- **TASK INSTRUCTIONS**: Rewrite the records beginning at the line that contains "IMPRESSUM (33, 2335)" and stopping after the line that contains "Ausflugsziele im Hinterland (63, 306)", putting "Dénia" wherever "Denia" appears and changing nothing else.

- **SUPPLIED MATERIAL**:
━━━━━━━━━━━━━━━━

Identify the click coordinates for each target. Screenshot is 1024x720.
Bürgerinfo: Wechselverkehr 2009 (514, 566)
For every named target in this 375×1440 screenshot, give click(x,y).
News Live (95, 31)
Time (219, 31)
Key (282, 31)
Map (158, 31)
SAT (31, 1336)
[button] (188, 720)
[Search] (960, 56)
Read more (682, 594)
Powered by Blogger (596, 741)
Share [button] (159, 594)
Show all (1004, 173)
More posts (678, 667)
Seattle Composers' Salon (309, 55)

━━━━━━━━━━━━━━━━

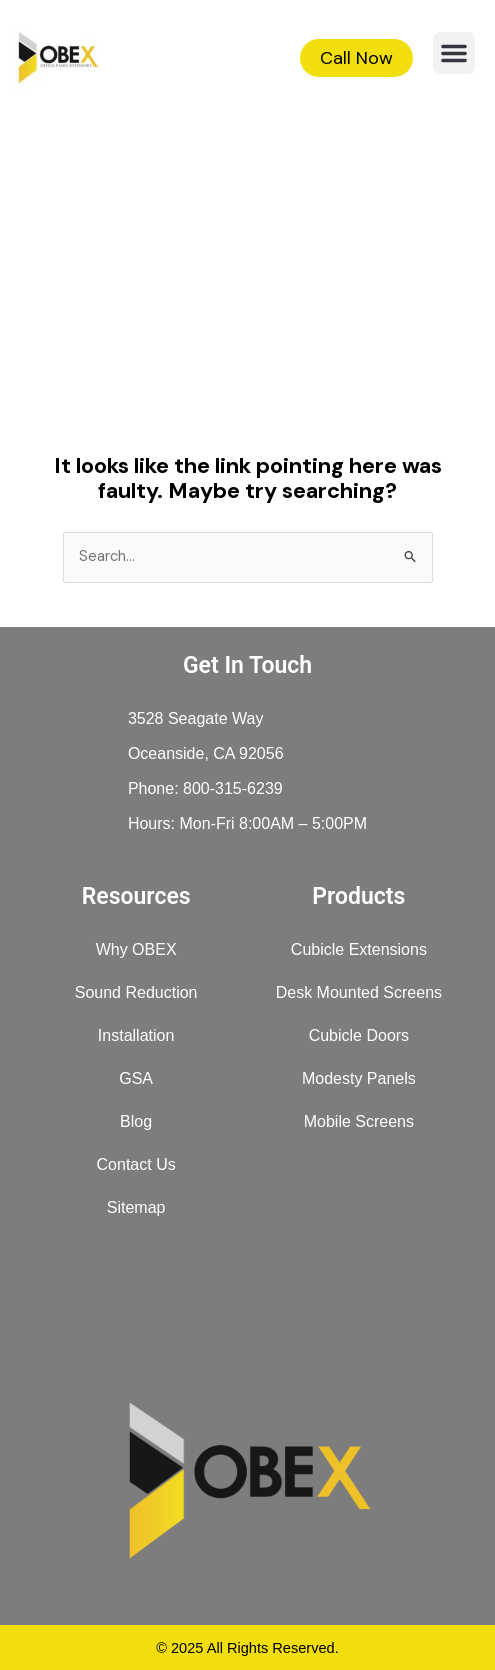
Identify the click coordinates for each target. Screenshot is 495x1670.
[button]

━━━━━━━━━━━━━━━━

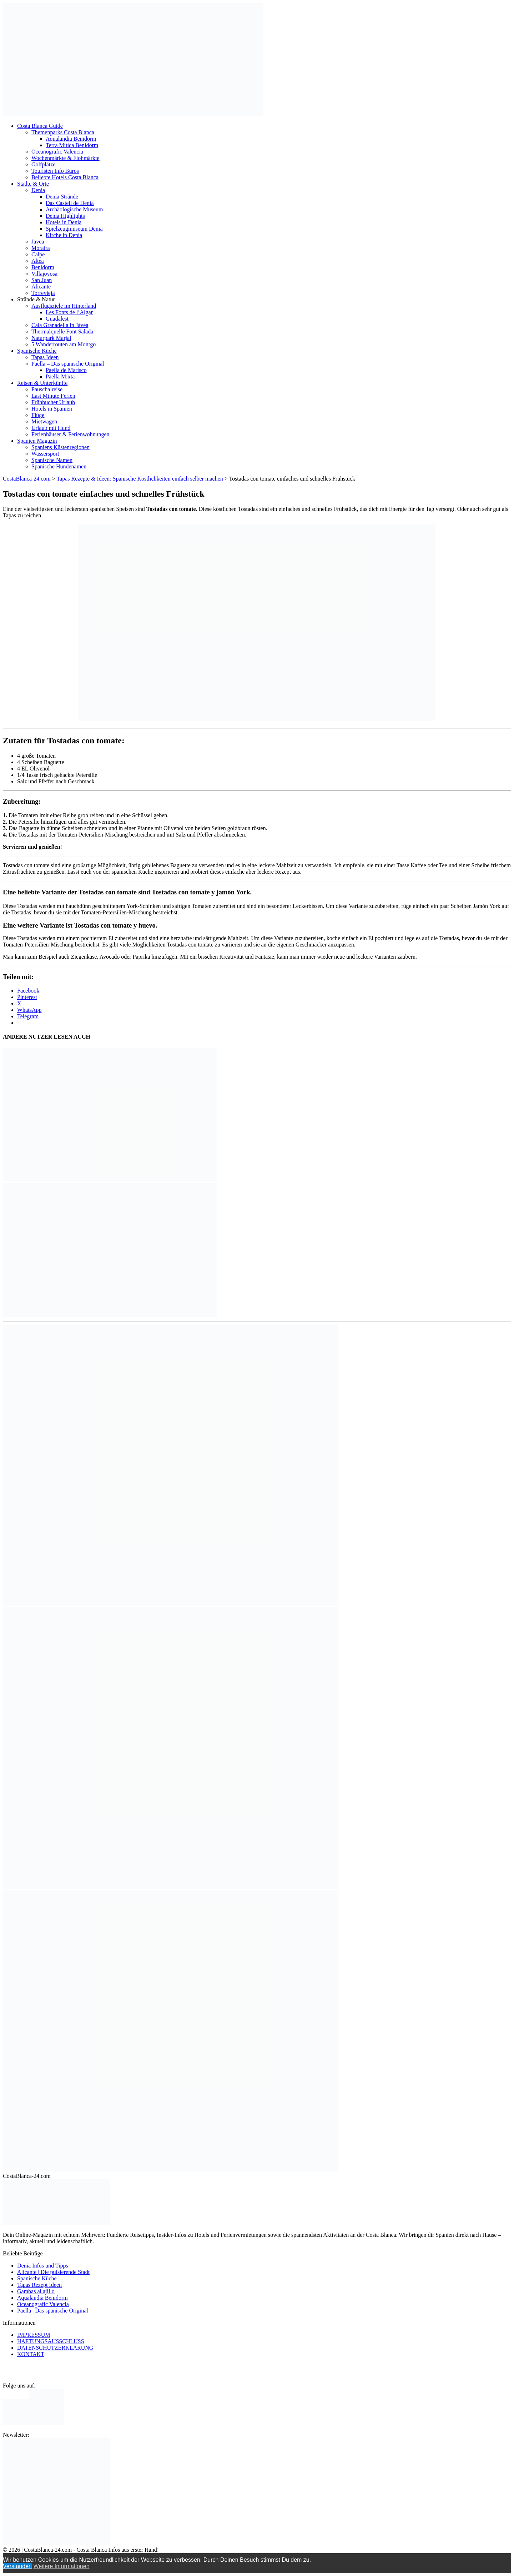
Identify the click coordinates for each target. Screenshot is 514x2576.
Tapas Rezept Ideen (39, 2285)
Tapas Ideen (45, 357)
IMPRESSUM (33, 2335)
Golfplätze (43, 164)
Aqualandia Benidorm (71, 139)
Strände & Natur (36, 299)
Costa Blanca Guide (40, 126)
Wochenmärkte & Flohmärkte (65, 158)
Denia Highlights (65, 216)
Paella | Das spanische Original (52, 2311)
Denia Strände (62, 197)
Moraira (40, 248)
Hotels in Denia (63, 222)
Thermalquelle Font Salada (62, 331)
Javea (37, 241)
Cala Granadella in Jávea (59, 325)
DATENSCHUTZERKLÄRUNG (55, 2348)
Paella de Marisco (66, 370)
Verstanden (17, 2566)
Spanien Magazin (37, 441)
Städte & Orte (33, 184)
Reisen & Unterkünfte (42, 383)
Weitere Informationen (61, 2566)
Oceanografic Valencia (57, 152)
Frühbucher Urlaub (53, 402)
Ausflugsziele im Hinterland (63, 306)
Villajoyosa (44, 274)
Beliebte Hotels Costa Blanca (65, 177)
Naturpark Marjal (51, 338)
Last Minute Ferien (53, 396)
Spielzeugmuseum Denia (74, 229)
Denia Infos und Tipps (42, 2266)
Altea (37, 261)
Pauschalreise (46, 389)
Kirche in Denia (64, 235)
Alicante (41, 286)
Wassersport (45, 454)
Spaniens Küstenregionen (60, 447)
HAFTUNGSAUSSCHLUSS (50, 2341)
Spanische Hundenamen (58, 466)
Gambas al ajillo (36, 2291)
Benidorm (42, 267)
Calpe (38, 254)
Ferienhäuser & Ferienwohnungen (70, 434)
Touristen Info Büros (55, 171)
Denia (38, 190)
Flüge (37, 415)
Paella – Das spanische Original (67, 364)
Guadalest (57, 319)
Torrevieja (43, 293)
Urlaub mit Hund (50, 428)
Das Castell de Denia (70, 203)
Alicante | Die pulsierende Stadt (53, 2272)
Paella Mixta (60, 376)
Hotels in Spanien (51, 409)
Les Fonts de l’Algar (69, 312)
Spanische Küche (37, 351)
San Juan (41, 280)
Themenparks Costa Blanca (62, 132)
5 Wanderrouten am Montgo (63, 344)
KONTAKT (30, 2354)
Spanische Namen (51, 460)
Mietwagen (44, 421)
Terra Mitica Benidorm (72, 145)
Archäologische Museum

━━━━━━━━━━━━━━━━

- **CORRECT RESULT**:
IMPRESSUM (33, 2335)
Golfplätze (43, 164)
Aqualandia Benidorm (71, 139)
Strände & Natur (36, 299)
Costa Blanca Guide (40, 126)
Wochenmärkte & Flohmärkte (65, 158)
Dénia Highlights (65, 216)
Paella | Das spanische Original (52, 2311)
Dénia Strände (62, 197)
Moraira (40, 248)
Hotels in Dénia (63, 222)
Thermalquelle Font Salada (62, 331)
Javea (37, 241)
Cala Granadella in Jávea (59, 325)
DATENSCHUTZERKLÄRUNG (55, 2348)
Paella de Marisco (66, 370)
Verstanden (17, 2566)
Spanien Magazin (37, 441)
Städte & Orte (33, 184)
Reisen & Unterkünfte (42, 383)
Weitere Informationen (61, 2566)
Oceanografic Valencia (57, 152)
Frühbucher Urlaub (53, 402)
Ausflugsziele im Hinterland (63, 306)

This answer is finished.